I look for problems that are a little sticky, that offer material to work with, improvement I might find in the process of thinking about it—but, importantly (I think), which I’m not directly working on exactly in this moment. My thought is that those bits that are truly in progress should stay a bit longer between me and my mind when I’m walking or maybe sleeping or in whatever mysterious mental states result in figuring things out and giant, bright leaps forward after what seems like endless dull fields of nothing and no advances.

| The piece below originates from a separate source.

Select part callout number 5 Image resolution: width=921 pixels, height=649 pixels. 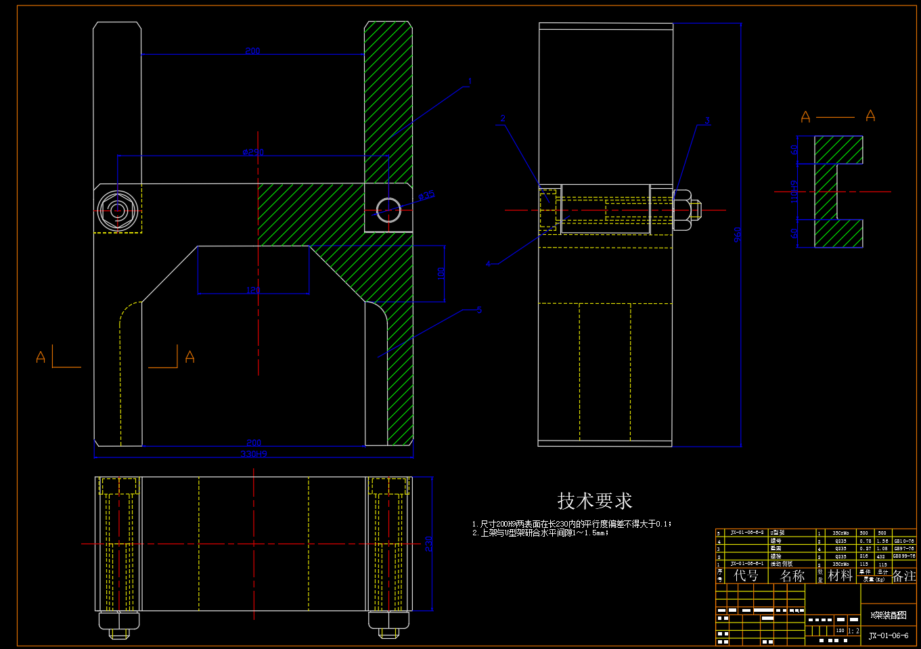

This week I was reading The Anomaly, a novel by a very popular French author I had never read before, Hervé Tellier (here’s a fascinating interview with Tellier, who was a late member (meaning he joined late, not that he’s dead!) of the Oulipo constraint-based literary movement and is now its president). It’s fast-paced, exciting, and very impressive, and I’m enjoying it a lot. It doesn't feel especially Oulipan so far, although this review discusses the constraints Tellier uses, which I hadn’t really noticed. Each chapter offers a little story of sorts—many of them very sad or poignant, all with the feeling of being perfect snapshots of how life really is, in very distinctly drawn characters, not stereotypes or generics. There is a developing mystery that holds my attention easily. I wondered at Tellier’s skill in describing a pilot at his work, handling technical details with ease that made it convincing and easy to read. Then he did it again with a range of other professions and people of different ages and backgrounds. All equally, terrifically realistic and smooth.
I noticed that this style—very clean, unaffected, third person and objective-feeling, particularly good at gracefully, effortlessly describing things you’d need tremendous research to know—reminds me of other writers. In particular, of Maylis de Kerangal, whose Mend the Living I described and quoted from in this previous Live More Lives. I read her in English translation from the original French, too. And then I thought, too, of Jenny Erpenbeck, whose The End of Days (originally in German) made me burst into full-on tears during the long daylight flight home from London. And yet it has left very little trace. Like the others, the feeling of these effective, moving, accomplished and very beautiful novels is one of becoming party to the great wonder and tragedy of existence—but from behind a lens, with the affective power of the story being so strong that it gets you, and yet because of the perfectly frictionless style, it does so without ever really leaving its grooves in your mind. As if a terribly tragic or disturbing story you read in the newspaper haunted you for days or years after (has this happened to you? It has happened to me, more than once.).
This is, actually, precisely what the great pioneer and theorist of the realist novel, Gustave Flaubert, wanted—even as he idolized ‘style’ and considered it far more important than ‘subject’ or ‘story’—he also sought to write a novel that observed the world as impersonally as God. The very excellent critic James Wood quotes Flaubert asking a friend:
When will all the farts be written from the point of view of a superior force, that's to say, as the good God sees them, from on high?